(Saved entries)

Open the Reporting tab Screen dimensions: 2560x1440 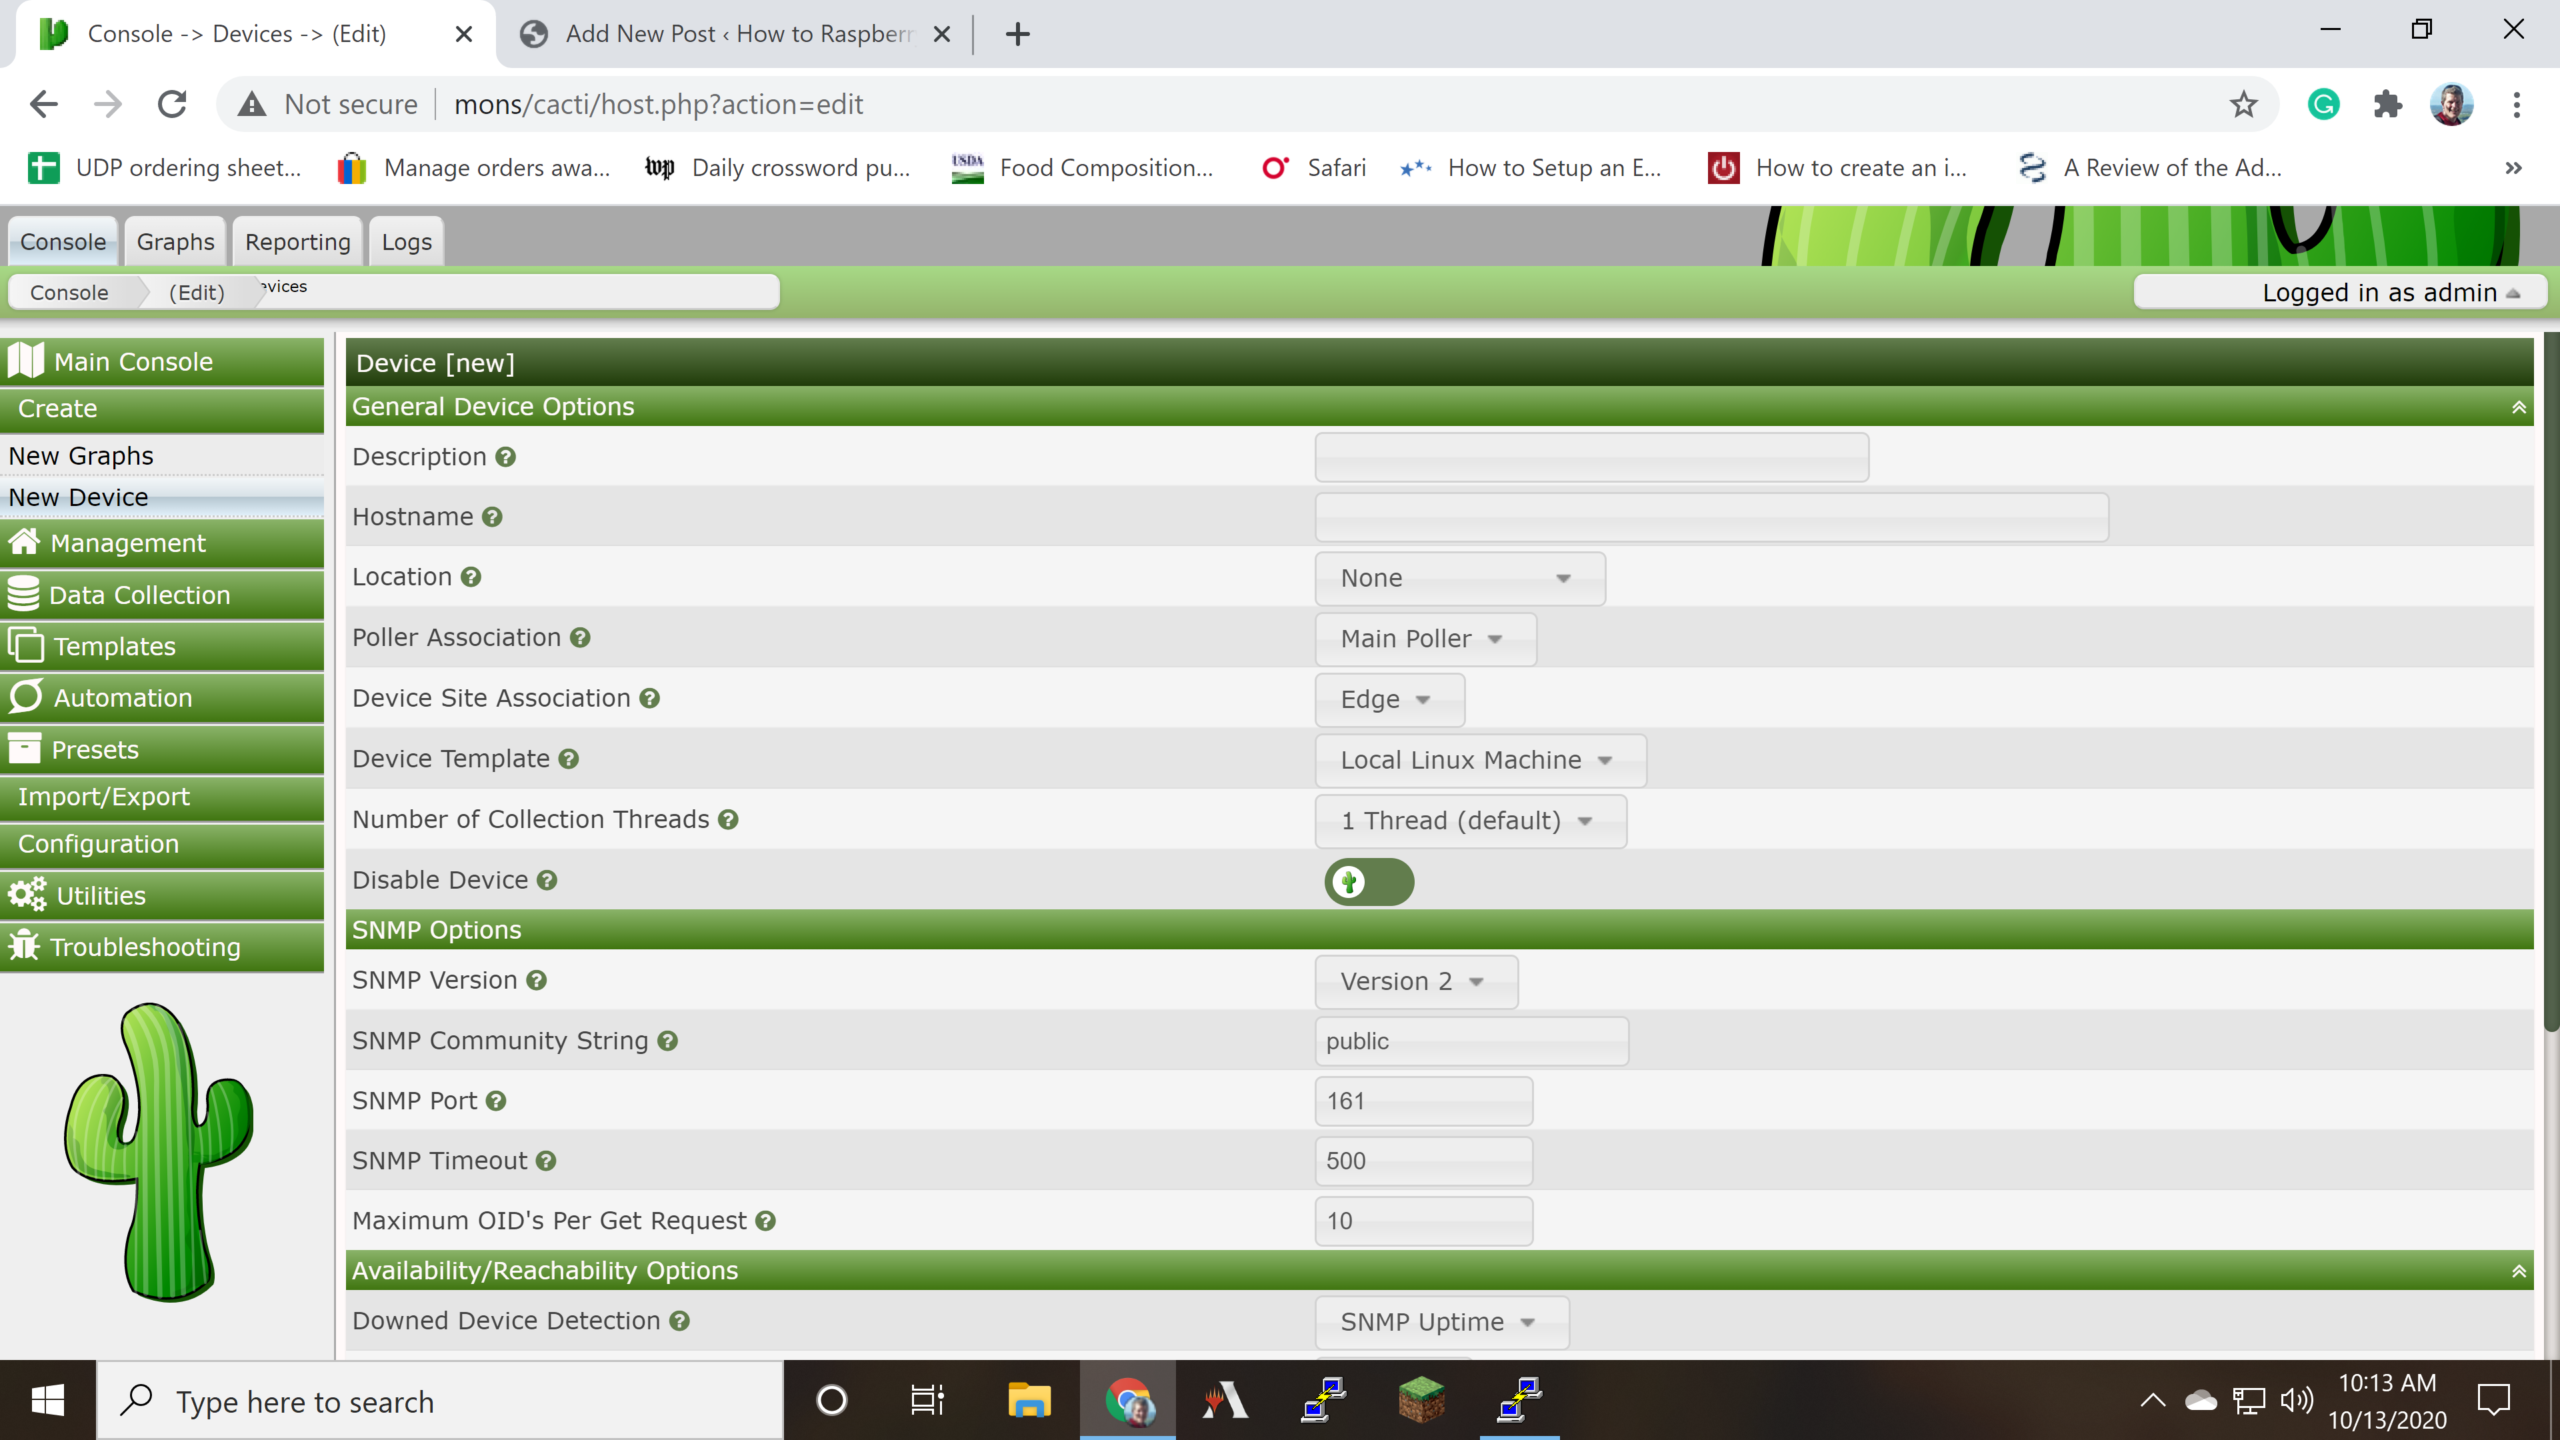(297, 242)
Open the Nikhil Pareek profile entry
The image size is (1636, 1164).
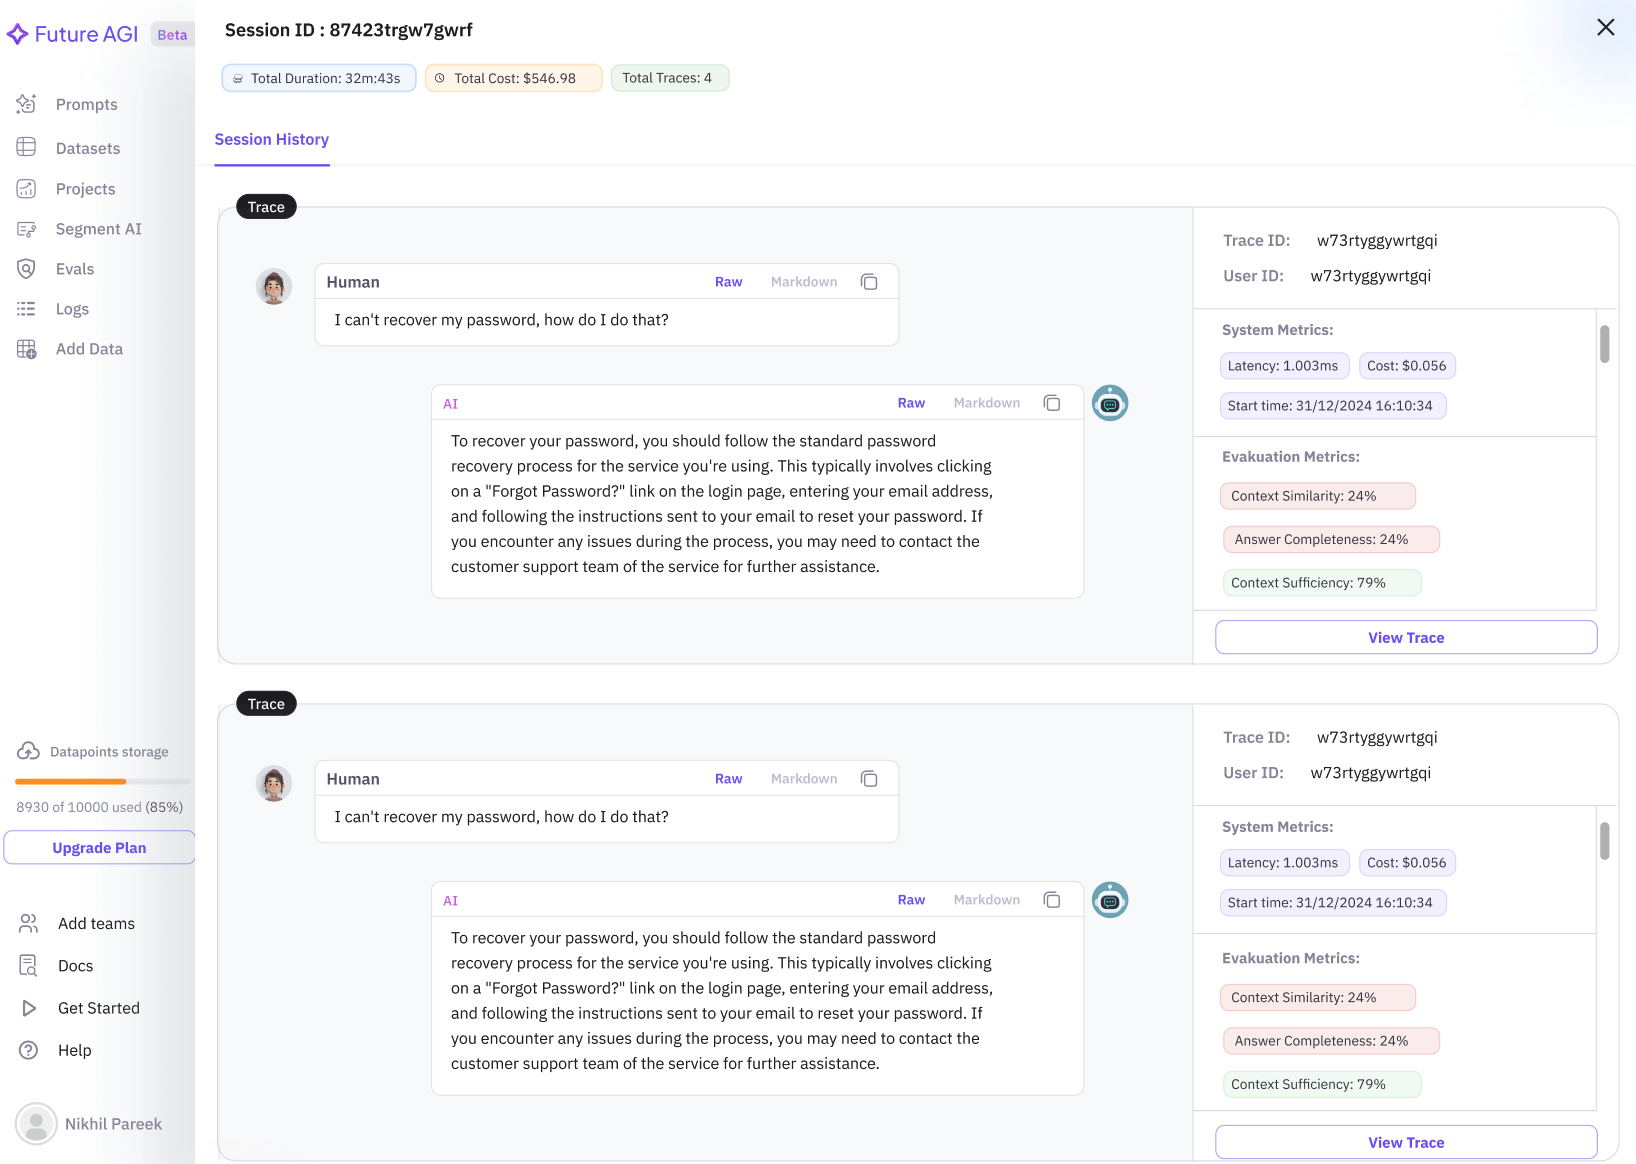(112, 1123)
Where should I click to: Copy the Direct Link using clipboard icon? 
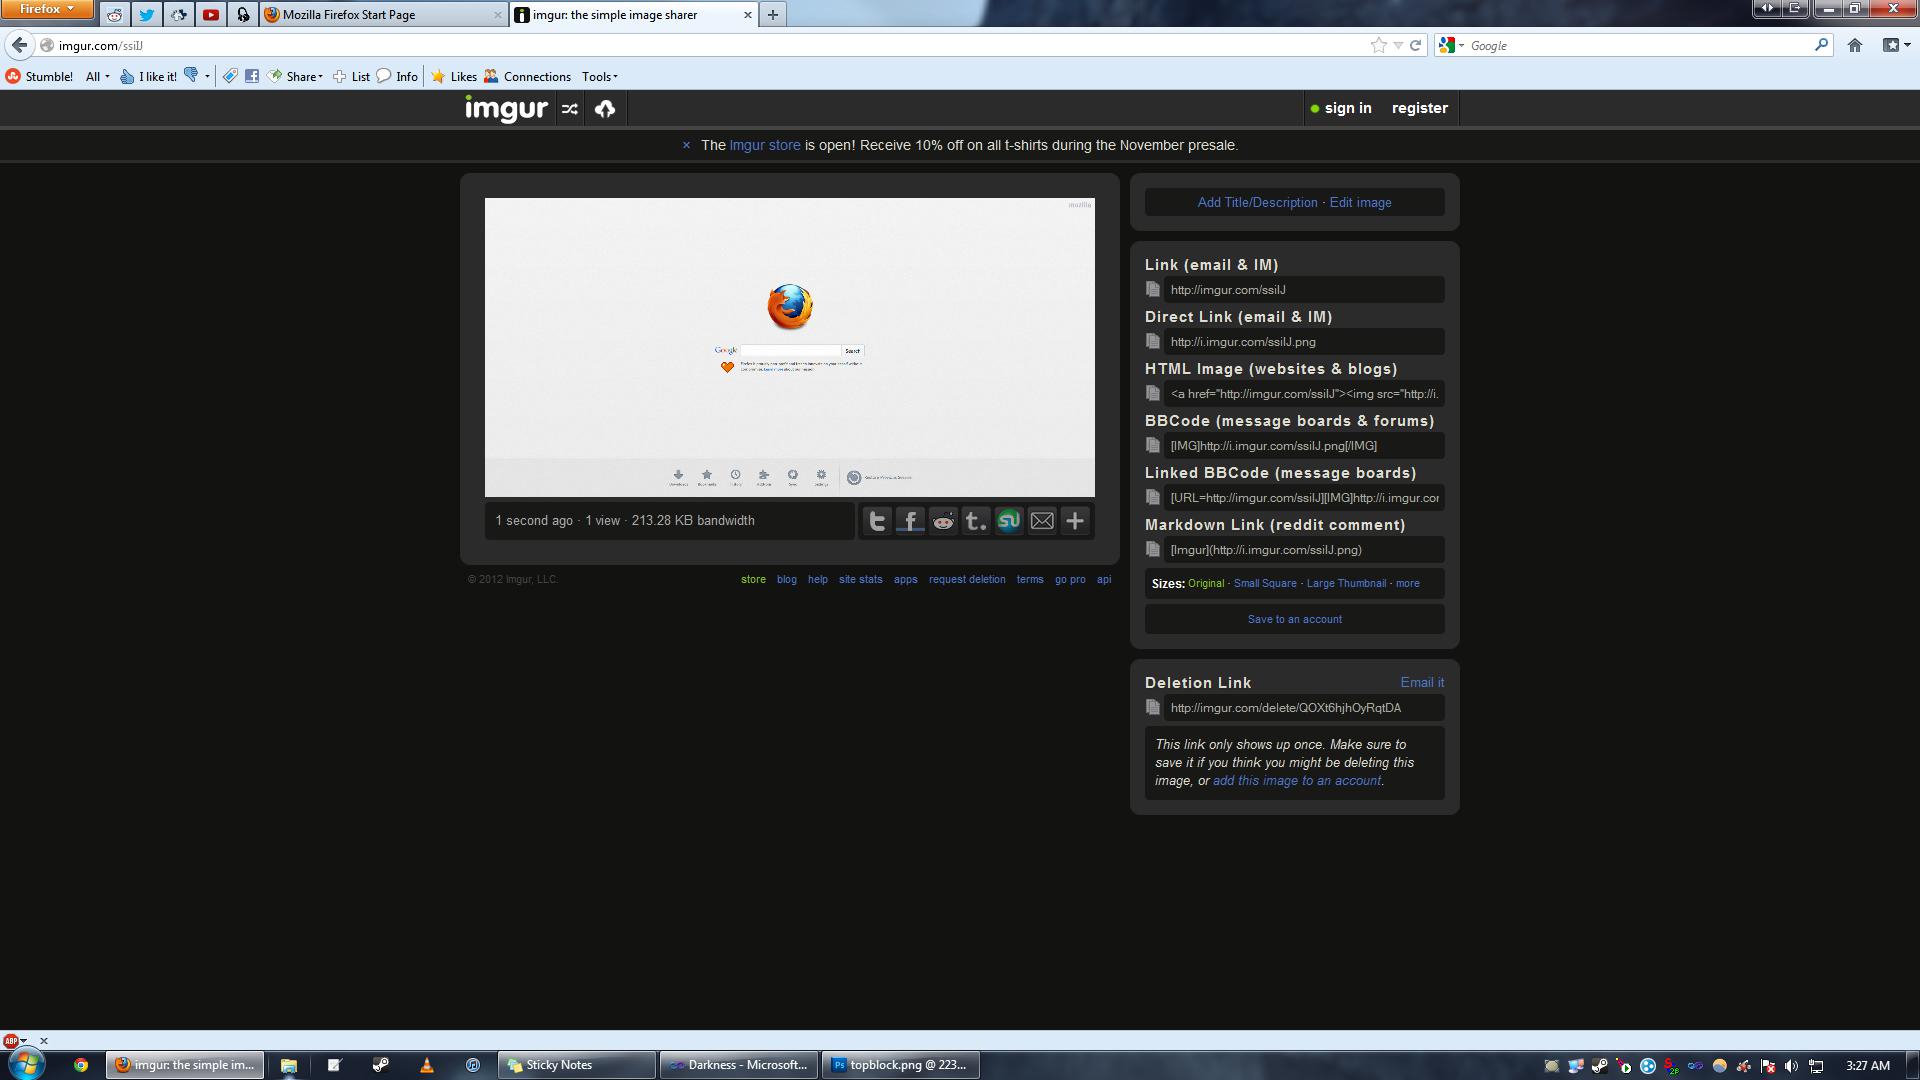1153,342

What is expected
From the line that holds "The image size is (1636, 1164)." to the last line of the records, please copy each line exactly and nothing else. Pictures stay out.

Your response
The image size is (1636, 1164).
(112, 1123)
Where should I click to: Copy the Direct Link using clipboard icon? 
1153,342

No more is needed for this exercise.